To my thinking, obituaries that applaud successes are the most boring obituaries of all because they read like Wikipedia entries, with one boring accomplishment after another. They can also make the rest of us think our lives aren’t a success because we did nothing newsworthy or grandiose in the eyes of our meritocratic society.

I’m convinced that Jesus looks at the value of a life a lot differently than the New York Times does.
Some obituaries focus more on what the deceased did for themselves than what they did for others. There’s nothing more tiresome than an obituary that’s an interminable recitation of personal accomplishments because even scoundrels can do newsworthy things, and there are many scoundrels out there. I suspect Chairman Mao and Fidel Castro had excessively long and torturous obituaries in their hometown newspapers.

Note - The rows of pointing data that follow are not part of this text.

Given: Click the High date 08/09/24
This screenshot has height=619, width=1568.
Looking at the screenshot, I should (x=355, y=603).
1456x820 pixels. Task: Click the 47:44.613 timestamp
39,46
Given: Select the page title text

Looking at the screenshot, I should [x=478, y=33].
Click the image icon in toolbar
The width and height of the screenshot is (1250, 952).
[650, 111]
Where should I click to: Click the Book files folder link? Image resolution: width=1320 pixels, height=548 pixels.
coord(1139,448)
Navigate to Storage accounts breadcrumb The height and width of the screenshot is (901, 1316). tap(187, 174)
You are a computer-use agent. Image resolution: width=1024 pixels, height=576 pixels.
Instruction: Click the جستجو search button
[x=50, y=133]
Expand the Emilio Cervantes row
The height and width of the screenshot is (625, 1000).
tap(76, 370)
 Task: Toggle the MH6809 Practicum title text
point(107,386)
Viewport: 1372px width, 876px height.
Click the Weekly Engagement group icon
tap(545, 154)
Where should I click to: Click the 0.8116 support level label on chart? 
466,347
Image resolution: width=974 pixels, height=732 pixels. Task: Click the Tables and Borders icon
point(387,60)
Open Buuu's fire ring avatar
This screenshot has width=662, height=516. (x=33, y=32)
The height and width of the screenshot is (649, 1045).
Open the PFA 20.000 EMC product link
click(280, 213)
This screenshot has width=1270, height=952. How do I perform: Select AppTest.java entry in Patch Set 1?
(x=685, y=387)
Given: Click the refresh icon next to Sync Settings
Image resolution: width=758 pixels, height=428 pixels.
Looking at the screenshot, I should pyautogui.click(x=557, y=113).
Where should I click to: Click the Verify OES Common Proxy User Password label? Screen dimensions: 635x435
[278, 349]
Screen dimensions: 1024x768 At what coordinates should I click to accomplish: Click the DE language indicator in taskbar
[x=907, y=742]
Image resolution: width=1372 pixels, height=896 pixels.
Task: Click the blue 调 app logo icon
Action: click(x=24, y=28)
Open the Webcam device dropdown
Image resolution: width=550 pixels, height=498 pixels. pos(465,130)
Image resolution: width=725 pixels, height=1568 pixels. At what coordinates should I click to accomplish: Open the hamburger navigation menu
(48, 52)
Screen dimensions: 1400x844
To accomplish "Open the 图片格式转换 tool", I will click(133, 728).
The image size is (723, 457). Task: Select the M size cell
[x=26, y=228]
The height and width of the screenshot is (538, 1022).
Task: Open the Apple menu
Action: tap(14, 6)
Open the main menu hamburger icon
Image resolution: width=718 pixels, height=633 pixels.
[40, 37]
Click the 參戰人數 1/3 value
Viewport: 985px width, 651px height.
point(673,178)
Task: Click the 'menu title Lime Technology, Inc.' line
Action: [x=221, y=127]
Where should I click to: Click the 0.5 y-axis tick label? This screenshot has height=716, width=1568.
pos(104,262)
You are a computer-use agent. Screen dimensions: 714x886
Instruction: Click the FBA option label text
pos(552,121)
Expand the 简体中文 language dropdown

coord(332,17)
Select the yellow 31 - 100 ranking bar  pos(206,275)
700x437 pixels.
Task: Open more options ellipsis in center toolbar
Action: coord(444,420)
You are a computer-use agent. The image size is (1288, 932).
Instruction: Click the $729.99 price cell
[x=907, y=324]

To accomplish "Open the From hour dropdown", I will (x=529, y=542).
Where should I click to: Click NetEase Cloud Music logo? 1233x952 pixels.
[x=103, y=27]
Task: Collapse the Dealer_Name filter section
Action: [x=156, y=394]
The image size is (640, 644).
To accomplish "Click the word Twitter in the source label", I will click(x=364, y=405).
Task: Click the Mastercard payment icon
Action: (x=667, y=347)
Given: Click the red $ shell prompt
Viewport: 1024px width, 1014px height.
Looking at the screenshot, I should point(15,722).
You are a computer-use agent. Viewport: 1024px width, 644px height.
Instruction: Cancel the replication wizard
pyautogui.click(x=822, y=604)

My colleague Karen Avitabile had the honor of writing an obituary for her aunt who died at 87. Here are some excerpts that I found particularly moving because they spoke to the kind of person she was:
“Carmella “Carmel” Louise Avitabile, 87, a former resident of Elm Street in the Plantsville section of Southington, passed away peacefully on Sat., Aug. 7, 2021. Carmel grew up in an Italian household — for many years, she hosted family in her home to celebrate the Feast of the Seven Fishes, a Christmas Eve Italian tradition which consisted of different seafood dishes.

“When her brother, Joseph, died unexpectedly in 1972, Carmel and her mother became guardians of Joseph’s daughter and four sons. A graduate of Southington High School, she attended The Teachers College of Connecticut at New Britain before moving to California. For a brief time, she joined the Missionary Sisters in Norwood, Mass.

“She retired from Nationwide Insurance Co. in Hamden as an accounting supervisor and worked part time at Sears Roebuck and Co. in Hamden for more than 30 years. After retiring, she received an associate degree in general education from Tunxis Community College in Farmington and tutored many students there.

“Carmel demonstrated her love of God through many ministries she was involved in. She served as a lector, a Eucharistic minister, a parish trustee, a religious education instructor and brought the Eucharist to the homebound….In recognition of her extraordinary volunteer work, Carmel was chosen by St. Thomas Church as one of the recipients of the 2004 St. Joseph Medal of Appreciation from the Archdiocese of Hartford.

“Carmel enjoyed spending time with her friends and often showed her appreciation for them by taking them out to eat, bringing them to see performances at the Goodspeed Opera House in East Haddam and driving them to spend the day at a casino. She was known for her generosity, doing things such as delivering hundreds of pastries to family and friends on the feast day of St. Joseph each March.”
Don’t you wish you knew Carmel? Her obituary would never appear in the New York Times, but what an amazing life she had, and how many thousands of people she touched with her generosity and kindness.
When my father died, a reporter called to ask me about his life. I said he was a recovering alcoholic with 25 years of sobriety. That he served in World War II during the liberation of Paris. That he learned several trades in his life, including carpentry and locksmithing. And that he was known throughout the community for the birdhouse he made … and gave away to complete strangers. Even today, I still see those birdhouses hanging from tree limbs in different neighborhoods.

One of my favorite sayings of Jesus is that the first will be last and the last will be first. You can get a pretty good idea of the people who are going to be in the winner’s circle from reading their obituaries … and very often they are the people least exalted in our society.

Every life has meaning. Every life has purpose. And I suspect that the lives we never consider “great” by the world’s standards are the ulives that are “great” by Jesus’ standards.